[Excerpted data Boundary: Start]

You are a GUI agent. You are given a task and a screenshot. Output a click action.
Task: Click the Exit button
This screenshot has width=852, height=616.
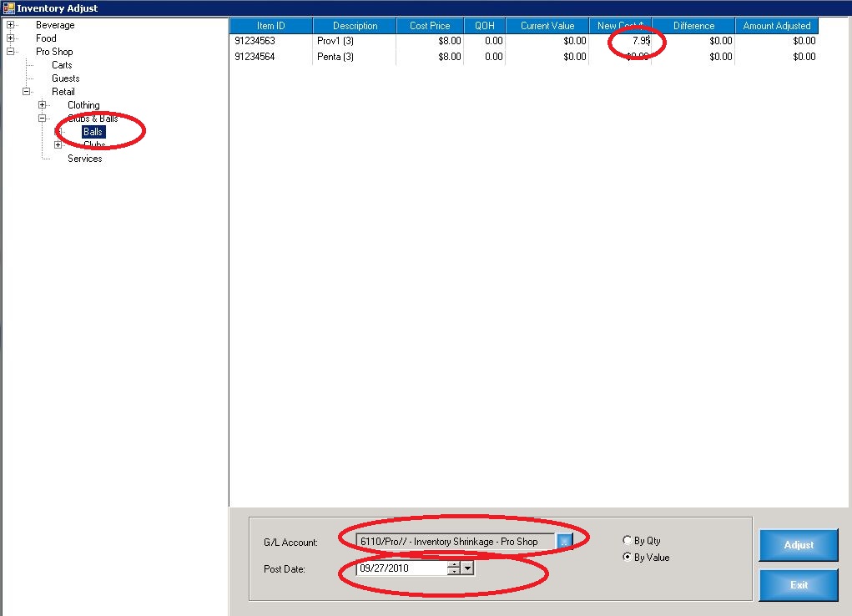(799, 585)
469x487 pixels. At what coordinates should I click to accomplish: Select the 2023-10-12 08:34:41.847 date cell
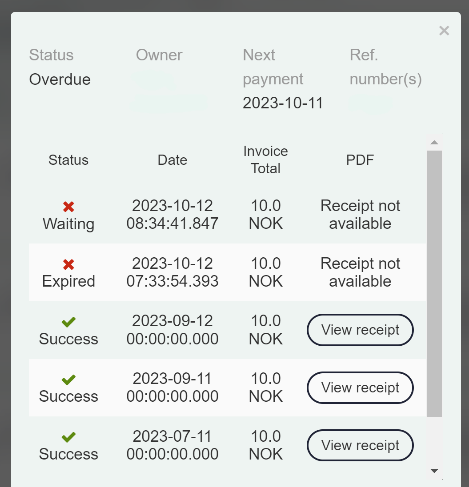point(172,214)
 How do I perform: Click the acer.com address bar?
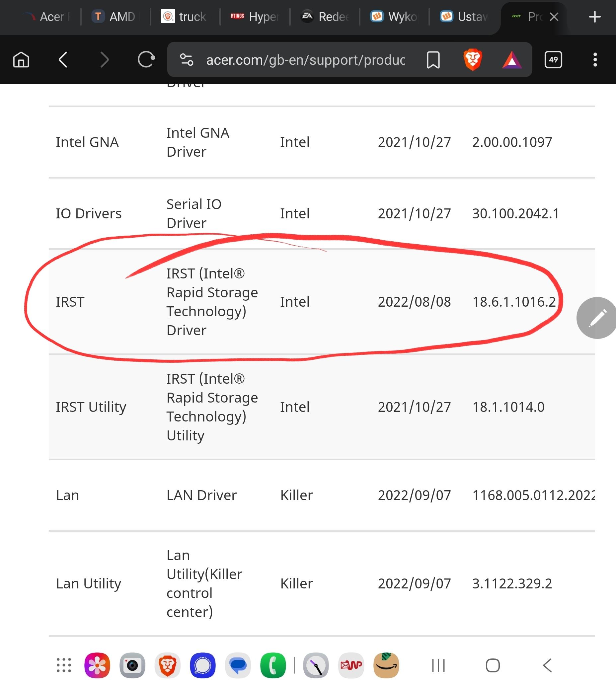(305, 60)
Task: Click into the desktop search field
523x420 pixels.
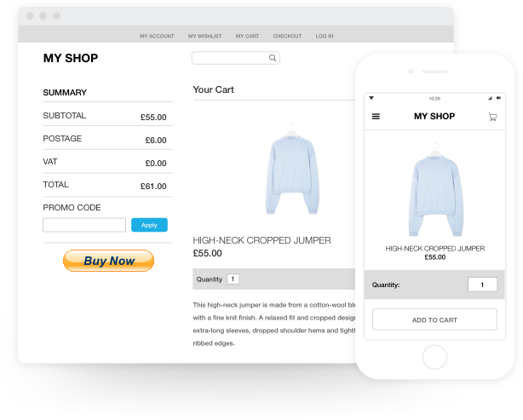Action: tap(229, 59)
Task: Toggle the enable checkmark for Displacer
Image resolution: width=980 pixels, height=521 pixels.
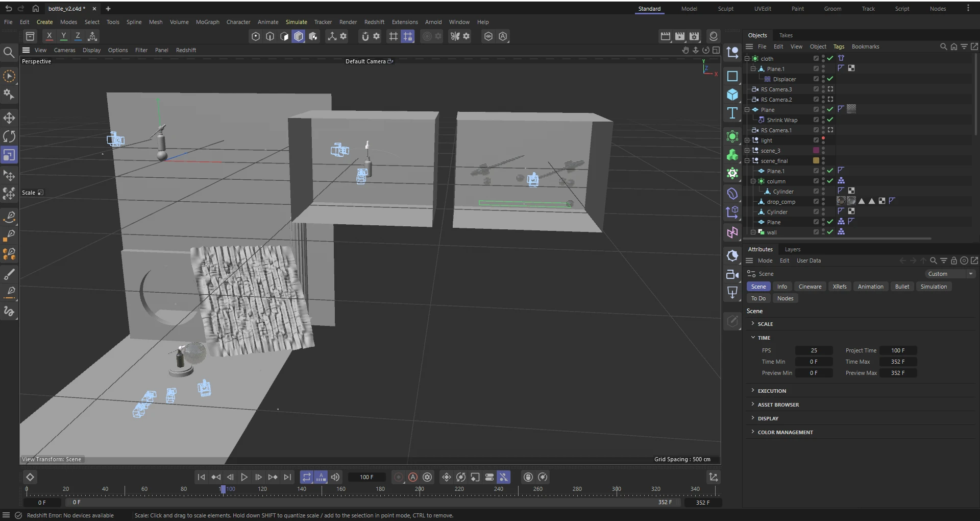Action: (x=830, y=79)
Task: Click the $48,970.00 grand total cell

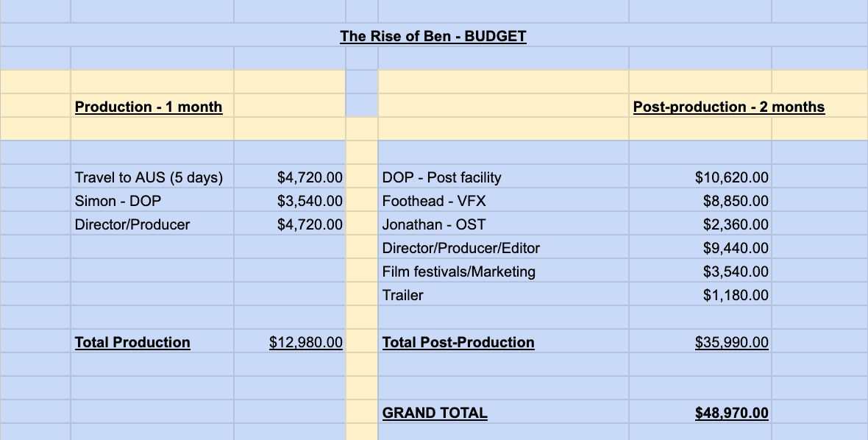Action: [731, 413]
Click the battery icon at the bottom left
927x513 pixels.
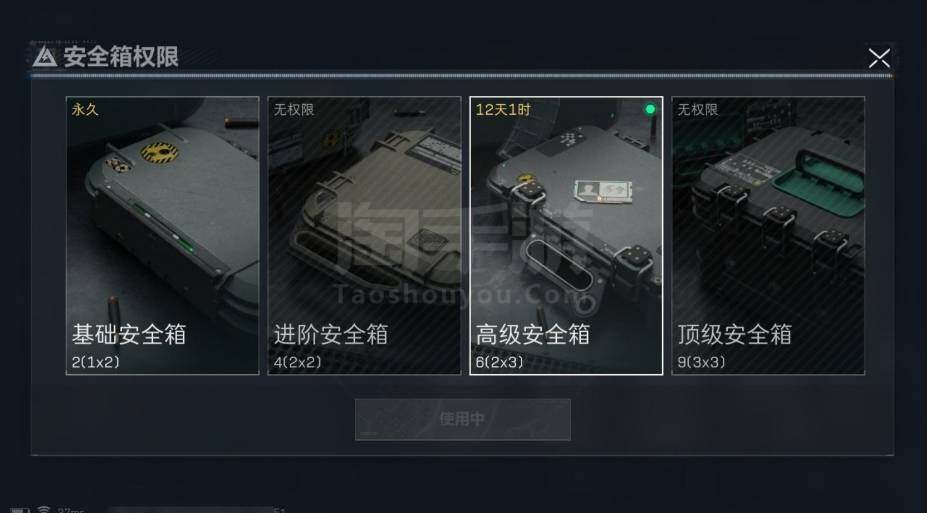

[Excerpted data Boundary: End]

▶ [Exercise brief] An exact restatement of the entries above is needed; no picture may appear in it.

▶ [Answer box]
You are a GUI agent. You are given a task and a screenshot. Output a click action.
Task: Click the Exit button
This screenshot has width=852, height=616.
(799, 585)
469x487 pixels. At what coordinates should I click to accomplish: Select the 2023-10-12 08:34:41.847 date cell
point(172,214)
 How do I perform: Click the acer.com address bar?
(305, 60)
Task: Click into the desktop search field
523x420 pixels.
Action: tap(229, 59)
Task: Toggle the enable checkmark for Displacer
Image resolution: width=980 pixels, height=521 pixels.
Action: (x=830, y=79)
Task: Click the $48,970.00 grand total cell

Action: [731, 413]
Click the battery icon at the bottom left
927x513 pixels.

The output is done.